Pablo Gorostiaga no ha podido despedirse de Judith, su compañera, que falleció durante la noche del pasado lunes. Se lo ha impedido la (despiadada) razón de estado torpemente travestida en burocracia. Hacía cuatro días que el exalcalde de Laudio, que fue uno de los condenados del macrosumario 18/98, había recibido en su celda de Herrera de la Mancha un permiso para lo que se sabía que inevitablemente sería la última visita. Pero el traslado se demoró. Se puede fletar un helicóptero para llevar puerta a puerta a alguien esposado a la Audiencia Nacional y, sin embargo, se hace un mundo encontrar un furgón de tres al cuarto para que un preso llegue a tiempo de decirle adiós para siempre a la persona con la que compartió su vida. Ya, claro… No hablamos de un recluso cualquiera, sino de uno de los que recibe una sentencia con propina: lo legalmente dispuesto más la cuota variable de venganza que toque en cada momento. Sin sanción social o, si cabe, con aplauso del respetable. ¿Quién va a protestar, aparte de los de siempre, por haber violentado las ordenanzas y disposiciones vigentes en perjuicio de un malísimo oficial? Un paso más allá, ¿quién se va a enterar siquiera de lo ocurrido? Estas noticias solo tienen difusión en un círculo muy concreto. De hecho, actúan como mensaje para que ese entorno tenga claro lo que está dispuesto a moverse el Gobierno, o sea, nada.

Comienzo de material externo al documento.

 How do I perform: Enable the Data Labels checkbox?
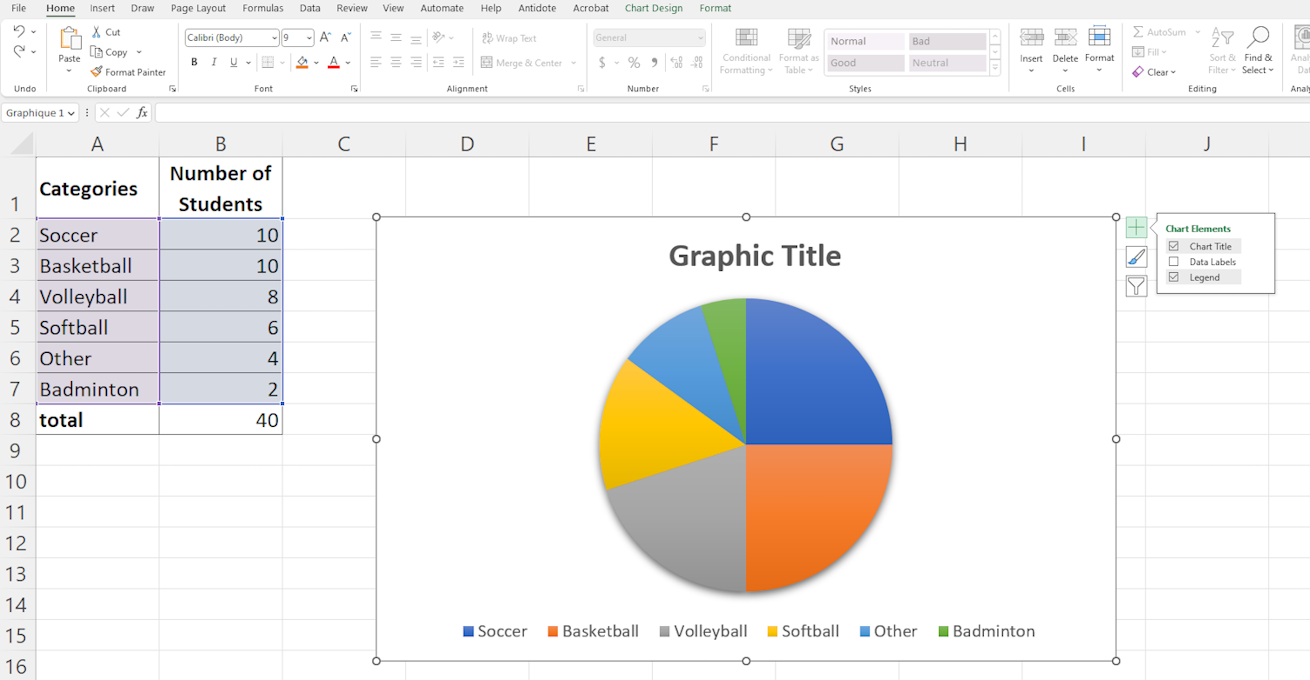coord(1174,262)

Tienen toda la razón quienes, a la vista de esta arbitrariedad de manual, denuncian la utilización perversa de la política penitenciaria que practican las autoridades españolas. Es rigurosamente cierto que se pone de manifiesto el afán de revancha. Pero no debería quedarse todo en indignación y rabia. Compartiendo y comprendiendo el sufrimiento de Pablo Gorostiaga quizá se pueda llegar a entender lo que sintieron tantísimas personas que tampoco tuvieron la oportunidad de despedirse de sus seres queridos. ¿Tan difícil es?

Una fecha secuestrada

Nada que no conozcamos por aquí arriba. El dolor se ejerce en régimen de monopolio. Como mucho, se puede aspirar a una franquicia si juras y pruebas adhesión inquebrantable a los principios fundamentales de la secta. Para los que no tragan, escarnio público. Que se lo pregunten, por ejemplo, a Pilar Manjón, que tuvo que leer ayer en el editorial de El Mundo que ha demostrado que le puede más el odio a quienes no comparten sus ideas que el dolor por la muerte de su hijo. Así las gastan los acaparadores y especuladores del sufrimiento. ¿Se atrevería alguien siquiera a imaginar unas palabras similares sobre personas cuyo nombre no pienso escribir pero que sé que están en la mente de cualquiera?

Igual que han hecho con prácticamente todo lo demás, quieren quedarse con el 11-M en propiedad. Dicen que es por los muertos, por la sangre derramada y, qué cara, por la búsqueda de la verdad. Si hubiera algo de cierto, no les habríamos visto echando paletadas de mentiras infames a lo que ocurrió. En el minuto uno, cuando a casi todos nos cupo una duda razonable, pero también en el dos, en el tres, en el cuatro y en el cinco, cuando ya la patraña era insostenible pero había que ganar las elecciones a toda costa y, conscientemente, se dejó que la máquina de intoxicar siguiera en marcha. Lo que no alcánzabamos a sospechar es que aquello que ya nos resultaba imposible de concebir con los cuerpos aún calientes se vería corregido y aumentado durante ocho años consecutivos. Más los que vendrán, me temo.

Eso es quizá lo peor, que no tienen la menor intención de dejar que las personas asesinadas en los atentados de Madrid descansen en paz. Ni ellas ni, por supuesto, sus familias. Las han tomado como rehenes, como fetiches, como mascotas. En realidad, bien lo sabemos, les importan una higa. Sólo las quieren para enarbolarlas a modo de espantajo o de ariete contra los que no bajan la testuz a su paso.